Top of DATA FOR THIS TASK
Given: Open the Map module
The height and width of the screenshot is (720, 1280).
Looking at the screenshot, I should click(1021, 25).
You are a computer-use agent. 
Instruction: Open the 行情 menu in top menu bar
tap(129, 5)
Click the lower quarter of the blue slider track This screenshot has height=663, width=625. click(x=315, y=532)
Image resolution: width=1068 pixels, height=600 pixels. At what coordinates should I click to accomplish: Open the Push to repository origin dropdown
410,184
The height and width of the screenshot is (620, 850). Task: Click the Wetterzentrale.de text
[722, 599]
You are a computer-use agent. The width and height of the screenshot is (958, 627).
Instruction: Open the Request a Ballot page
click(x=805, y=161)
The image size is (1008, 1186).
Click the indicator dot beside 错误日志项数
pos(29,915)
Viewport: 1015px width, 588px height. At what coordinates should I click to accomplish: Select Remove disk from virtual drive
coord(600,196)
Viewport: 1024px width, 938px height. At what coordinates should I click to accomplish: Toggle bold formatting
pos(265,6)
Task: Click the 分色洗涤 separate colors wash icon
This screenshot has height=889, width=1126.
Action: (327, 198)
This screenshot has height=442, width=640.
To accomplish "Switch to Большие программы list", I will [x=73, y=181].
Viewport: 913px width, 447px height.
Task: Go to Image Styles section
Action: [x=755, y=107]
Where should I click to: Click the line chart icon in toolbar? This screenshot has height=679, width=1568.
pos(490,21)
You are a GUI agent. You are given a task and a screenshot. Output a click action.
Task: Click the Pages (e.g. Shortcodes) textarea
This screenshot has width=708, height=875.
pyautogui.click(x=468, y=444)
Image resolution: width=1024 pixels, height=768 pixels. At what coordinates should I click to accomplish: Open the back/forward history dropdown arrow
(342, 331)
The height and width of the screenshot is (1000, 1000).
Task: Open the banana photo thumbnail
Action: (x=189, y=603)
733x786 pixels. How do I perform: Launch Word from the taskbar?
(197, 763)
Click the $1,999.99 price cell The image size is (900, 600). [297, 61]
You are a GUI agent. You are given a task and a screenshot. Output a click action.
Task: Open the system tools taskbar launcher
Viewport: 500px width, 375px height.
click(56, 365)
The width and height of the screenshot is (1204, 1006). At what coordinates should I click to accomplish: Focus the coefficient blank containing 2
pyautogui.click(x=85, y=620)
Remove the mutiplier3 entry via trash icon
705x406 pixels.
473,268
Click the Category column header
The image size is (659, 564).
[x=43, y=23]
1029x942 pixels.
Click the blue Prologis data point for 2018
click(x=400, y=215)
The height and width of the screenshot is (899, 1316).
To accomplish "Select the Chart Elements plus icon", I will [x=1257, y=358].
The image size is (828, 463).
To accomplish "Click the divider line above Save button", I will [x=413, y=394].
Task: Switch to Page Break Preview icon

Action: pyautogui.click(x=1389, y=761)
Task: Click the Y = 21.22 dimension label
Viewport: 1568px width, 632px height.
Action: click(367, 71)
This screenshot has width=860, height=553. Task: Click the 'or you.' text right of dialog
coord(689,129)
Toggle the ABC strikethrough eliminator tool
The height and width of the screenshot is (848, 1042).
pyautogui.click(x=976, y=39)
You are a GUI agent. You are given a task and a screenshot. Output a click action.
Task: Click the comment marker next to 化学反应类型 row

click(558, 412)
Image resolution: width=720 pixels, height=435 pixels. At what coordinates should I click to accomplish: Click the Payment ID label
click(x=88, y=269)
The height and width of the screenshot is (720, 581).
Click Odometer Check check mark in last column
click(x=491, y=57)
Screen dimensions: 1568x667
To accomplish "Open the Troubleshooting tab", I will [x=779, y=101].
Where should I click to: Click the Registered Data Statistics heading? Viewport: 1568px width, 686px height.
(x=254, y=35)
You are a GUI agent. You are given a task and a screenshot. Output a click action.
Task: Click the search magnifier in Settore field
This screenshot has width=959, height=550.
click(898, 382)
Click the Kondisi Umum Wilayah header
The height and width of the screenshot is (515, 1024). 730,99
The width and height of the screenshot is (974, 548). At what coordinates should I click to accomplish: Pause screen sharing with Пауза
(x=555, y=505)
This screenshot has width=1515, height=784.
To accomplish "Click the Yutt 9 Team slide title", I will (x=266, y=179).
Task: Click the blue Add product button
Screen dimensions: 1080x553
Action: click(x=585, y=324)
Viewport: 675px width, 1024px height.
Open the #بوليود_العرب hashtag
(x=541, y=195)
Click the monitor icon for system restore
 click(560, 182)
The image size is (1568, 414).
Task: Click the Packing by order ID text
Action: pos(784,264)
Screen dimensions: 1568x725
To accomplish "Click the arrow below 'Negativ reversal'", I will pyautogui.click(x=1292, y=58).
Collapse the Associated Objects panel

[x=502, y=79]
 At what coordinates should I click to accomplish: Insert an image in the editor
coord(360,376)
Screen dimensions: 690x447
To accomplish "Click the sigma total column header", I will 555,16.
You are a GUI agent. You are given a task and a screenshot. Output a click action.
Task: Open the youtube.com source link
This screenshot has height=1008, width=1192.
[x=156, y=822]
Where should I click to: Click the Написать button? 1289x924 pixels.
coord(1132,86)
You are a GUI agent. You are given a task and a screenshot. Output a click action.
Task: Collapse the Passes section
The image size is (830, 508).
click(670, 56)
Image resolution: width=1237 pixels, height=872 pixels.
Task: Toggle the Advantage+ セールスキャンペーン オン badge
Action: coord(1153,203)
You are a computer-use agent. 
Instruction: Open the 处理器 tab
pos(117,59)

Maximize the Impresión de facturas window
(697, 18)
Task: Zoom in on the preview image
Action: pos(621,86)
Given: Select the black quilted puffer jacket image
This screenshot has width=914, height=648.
Bottom of DATA FOR THIS TASK
Verbatim reproduction of the entries is required.

EXERCISE RESPONSE:
Given: Open the Map module
The height and width of the screenshot is (720, 1280).
Looking at the screenshot, I should click(1021, 25).
You are a computer-use agent. 
Instruction: Open the 行情 menu in top menu bar
tap(129, 5)
Click the lower quarter of the blue slider track This screenshot has height=663, width=625. click(x=315, y=532)
Image resolution: width=1068 pixels, height=600 pixels. At what coordinates should I click to accomplish: Open the Push to repository origin dropdown
410,184
The height and width of the screenshot is (620, 850). Task: Click the Wetterzentrale.de text
[722, 599]
You are a computer-use agent. The width and height of the screenshot is (958, 627).
Instruction: Open the Request a Ballot page
click(x=805, y=161)
The image size is (1008, 1186).
Click the indicator dot beside 错误日志项数
pos(29,915)
Viewport: 1015px width, 588px height. At what coordinates should I click to accomplish: Select Remove disk from virtual drive
coord(600,196)
Viewport: 1024px width, 938px height. At what coordinates should I click to accomplish: Toggle bold formatting
pos(265,6)
Task: Click the 分色洗涤 separate colors wash icon
This screenshot has height=889, width=1126.
Action: (327, 198)
This screenshot has height=442, width=640.
To accomplish "Switch to Большие программы list", I will [x=73, y=181].
Viewport: 913px width, 447px height.
Task: Go to Image Styles section
Action: [x=755, y=107]
Where should I click to: Click the line chart icon in toolbar? This screenshot has height=679, width=1568.
pos(490,21)
You are a GUI agent. You are given a task and a screenshot. Output a click action.
Task: Click the Pages (e.g. Shortcodes) textarea
This screenshot has width=708, height=875.
pyautogui.click(x=468, y=444)
Image resolution: width=1024 pixels, height=768 pixels. At what coordinates should I click to accomplish: Open the back/forward history dropdown arrow
(342, 331)
The height and width of the screenshot is (1000, 1000).
Task: Open the banana photo thumbnail
Action: (x=189, y=603)
733x786 pixels. How do I perform: Launch Word from the taskbar?
(197, 763)
Click the $1,999.99 price cell The image size is (900, 600). [297, 61]
You are a GUI agent. You are given a task and a screenshot. Output a click action.
Task: Open the system tools taskbar launcher
Viewport: 500px width, 375px height.
click(56, 365)
The width and height of the screenshot is (1204, 1006). At what coordinates should I click to accomplish: Focus the coefficient blank containing 2
pyautogui.click(x=85, y=620)
Remove the mutiplier3 entry via trash icon
705x406 pixels.
473,268
Click the Category column header
The image size is (659, 564).
[x=43, y=23]
1029x942 pixels.
Click the blue Prologis data point for 2018
click(x=400, y=215)
The height and width of the screenshot is (899, 1316).
To accomplish "Select the Chart Elements plus icon", I will [x=1257, y=358].
The image size is (828, 463).
To accomplish "Click the divider line above Save button", I will [x=413, y=394].
Task: Switch to Page Break Preview icon

Action: pyautogui.click(x=1389, y=761)
Task: Click the Y = 21.22 dimension label
Viewport: 1568px width, 632px height.
Action: click(367, 71)
This screenshot has width=860, height=553. Task: Click the 'or you.' text right of dialog
coord(689,129)
Toggle the ABC strikethrough eliminator tool
The height and width of the screenshot is (848, 1042).
pyautogui.click(x=976, y=39)
You are a GUI agent. You are given a task and a screenshot. Output a click action.
Task: Click the comment marker next to 化学反应类型 row

click(558, 412)
Image resolution: width=720 pixels, height=435 pixels. At what coordinates should I click to accomplish: Click the Payment ID label
click(x=88, y=269)
The height and width of the screenshot is (720, 581).
Click Odometer Check check mark in last column
click(x=491, y=57)
Screen dimensions: 1568x667
To accomplish "Open the Troubleshooting tab", I will [x=779, y=101].
Where should I click to: Click the Registered Data Statistics heading? Viewport: 1568px width, 686px height.
(x=254, y=35)
You are a GUI agent. You are given a task and a screenshot. Output a click action.
Task: Click the search magnifier in Settore field
This screenshot has width=959, height=550.
click(898, 382)
Click the Kondisi Umum Wilayah header
The height and width of the screenshot is (515, 1024). 730,99
The width and height of the screenshot is (974, 548). At what coordinates should I click to accomplish: Pause screen sharing with Пауза
(x=555, y=505)
This screenshot has width=1515, height=784.
To accomplish "Click the Yutt 9 Team slide title", I will (x=266, y=179).
Task: Click the blue Add product button
Screen dimensions: 1080x553
Action: click(x=585, y=324)
Viewport: 675px width, 1024px height.
Open the #بوليود_العرب hashtag
(x=541, y=195)
Click the monitor icon for system restore
 click(560, 182)
The image size is (1568, 414).
Task: Click the Packing by order ID text
Action: pos(784,264)
Screen dimensions: 1568x725
To accomplish "Click the arrow below 'Negativ reversal'", I will pyautogui.click(x=1292, y=58).
Collapse the Associated Objects panel

[x=502, y=79]
 At what coordinates should I click to accomplish: Insert an image in the editor
coord(360,376)
Screen dimensions: 690x447
To accomplish "Click the sigma total column header", I will 555,16.
You are a GUI agent. You are given a task and a screenshot. Output a click action.
Task: Open the youtube.com source link
This screenshot has height=1008, width=1192.
[x=156, y=822]
Where should I click to: Click the Написать button? 1289x924 pixels.
coord(1132,86)
You are a GUI agent. You are given a task and a screenshot. Output a click action.
Task: Collapse the Passes section
The image size is (830, 508).
click(670, 56)
Image resolution: width=1237 pixels, height=872 pixels.
Task: Toggle the Advantage+ セールスキャンペーン オン badge
Action: coord(1153,203)
You are a computer-use agent. 
Instruction: Open the 处理器 tab
pos(117,59)

Maximize the Impresión de facturas window
(697, 18)
Task: Zoom in on the preview image
Action: pos(621,86)
Given: Select the black quilted puffer jacket image
This screenshot has width=914, height=648.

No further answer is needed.